Segundo o diplomata, as novas abordagens doutrinárias da França lembram, em muitos aspectos, o modelo de "dissuasão nuclear estendida" adotado por Washington na região Ásia-Pacífico, além de postularem abertamente planos de atuar como "apoio às missões nucleares conjuntas da Organização do Tratado do Atlântico Norte (OTAN)".
"Tais medidas se encaixam no padrão geral de atividades militar-nucleares provocativas dos países da OTAN, direcionadas contra nosso país. O Reino Unido já havia anunciado anteriormente o aumento de suas capacidades nucleares, também sob slogans antirrussos. Isso, por si só, leva a uma escalada da corrida armamentista, o que não apenas é incompatível com os objetivos do TNP, como também contradiz diretamente suas obrigações", declarou.

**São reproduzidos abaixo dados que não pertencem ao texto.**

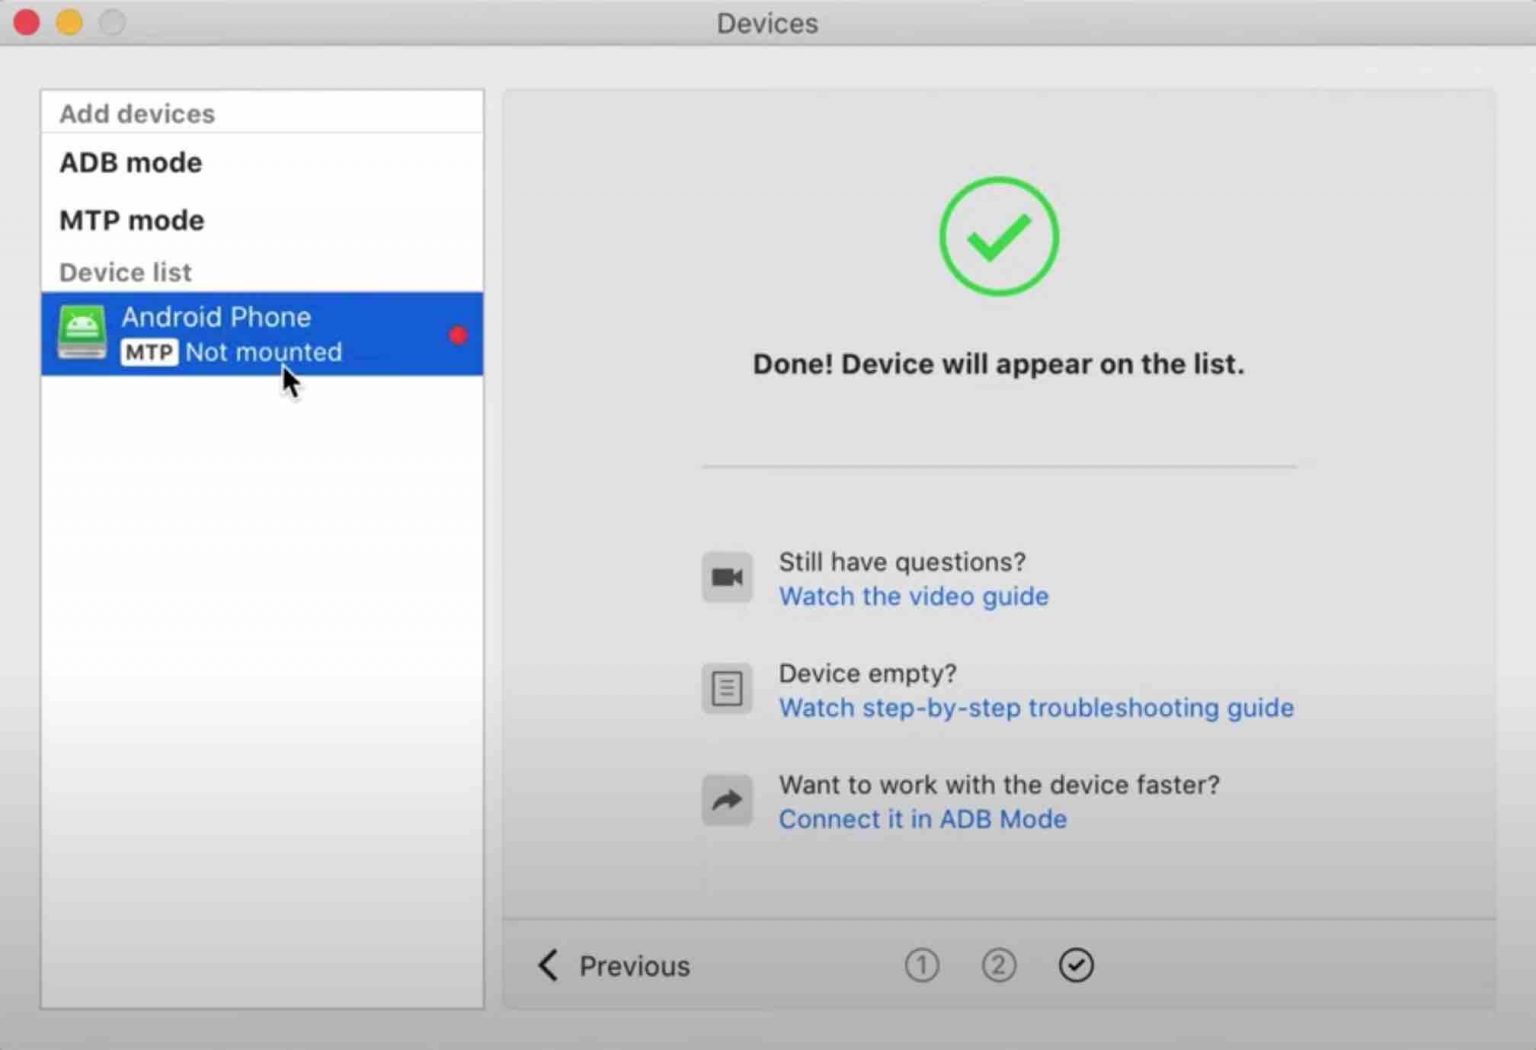Click the red status dot beside Android Phone

tap(458, 336)
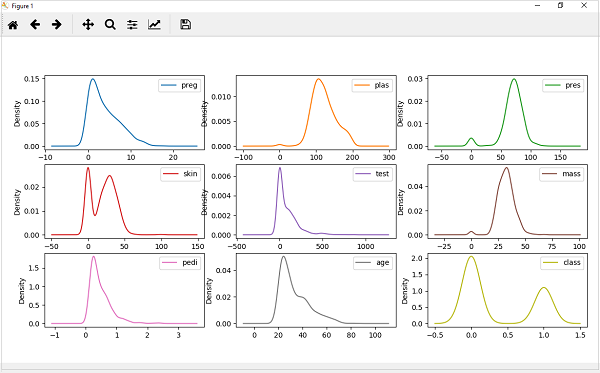This screenshot has height=373, width=600.
Task: Open Edit axis curve parameters icon
Action: [154, 25]
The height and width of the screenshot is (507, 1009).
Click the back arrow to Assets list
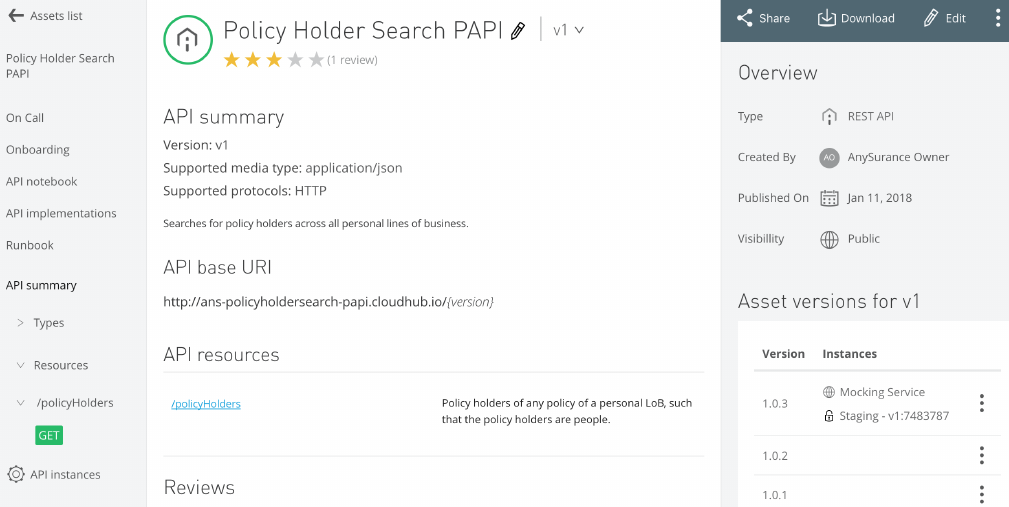point(15,16)
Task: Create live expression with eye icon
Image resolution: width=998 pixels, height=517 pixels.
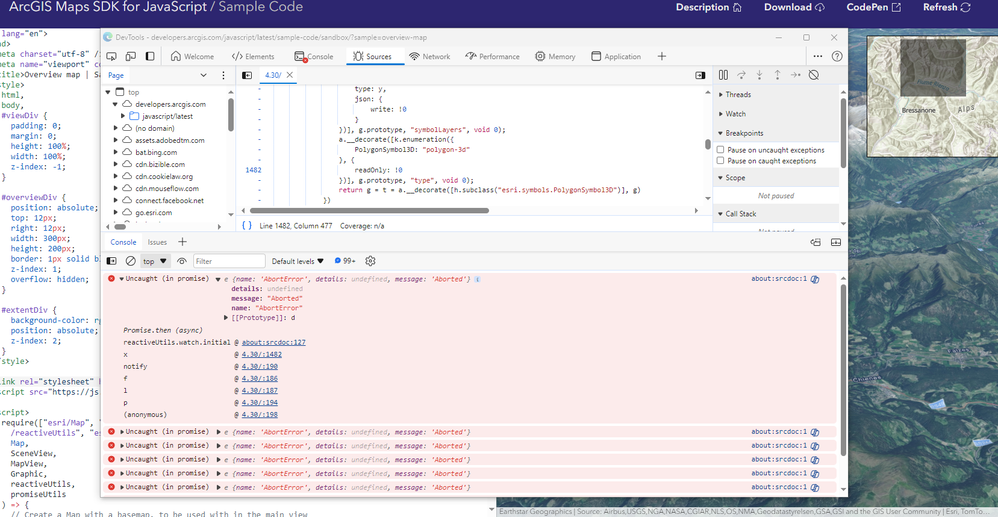Action: [182, 261]
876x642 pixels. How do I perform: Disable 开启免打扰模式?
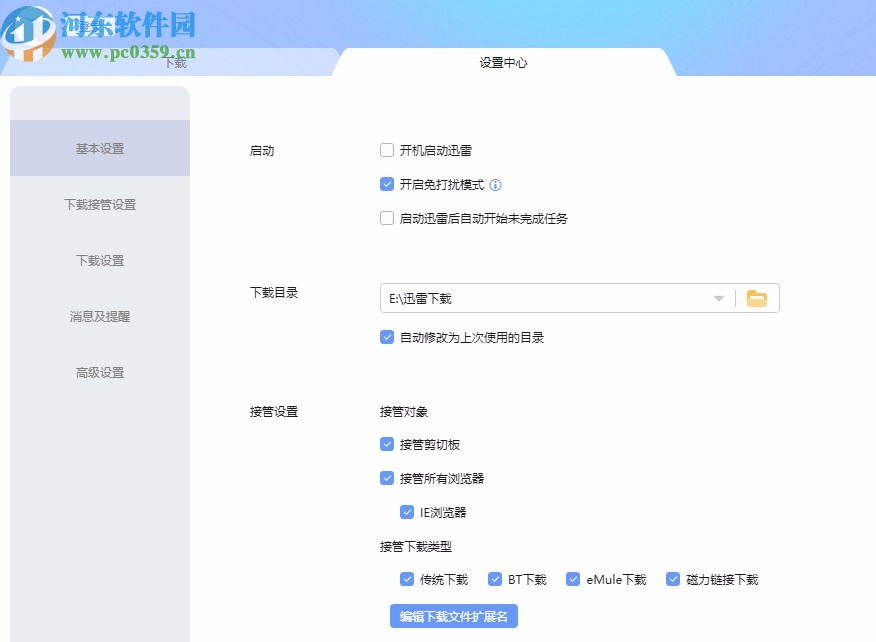coord(386,184)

Grushko acrescentou que as autoridades francesas apresentam a situação como se a atualização de sua doutrina de "dissuasão nuclear avançada", que inclui o abandono da transparência sobre o número de ogivas nucleares e a possibilidade de sua implantação em territórios de outros países da União Europeia e da OTAN, reforçasse a segurança da França e de seus aliados.
"Na realidade, trata-se de mais um golpe contra a segurança regional e global, gerando riscos estratégicos adicionais e incentivando uma nova corrida armamentista nuclear", concluiu.
No fim de semana, o vice-chanceler disse que, ao atualizar a lista de alvos prioritários em caso de conflito, as autoridades militares russas serão obrigadas a levar em conta as intenções da França de implantar armas nucleares no território de países europeus que não possuem este tipo de armamento.
Grushko observou que, dada a capacidade anunciada das forças nucleares francesas de se dispersarem para instalações em países europeus não nucleares, de onde poderiam continuar suas atividades operacionais, há um aspecto que requer atenção especial.
"Obviamente, nossas forças armadas serão obrigadas a prestar muita atenção a essa questão ao atualizar a lista de alvos prioritários em caso de um conflito sério", disse na ocasião.
Em seu discurso de março sobre a política de dissuasão nuclear da França, o presidente francês Emmanuel Macron afirmou que seu país deve fortalecer sua doutrina nuclear diante das novas ameaças. Por isso, o presidente francês ordenou um aumento no número de armas nucleares francesas, estimado atualmente em 280 ogivas.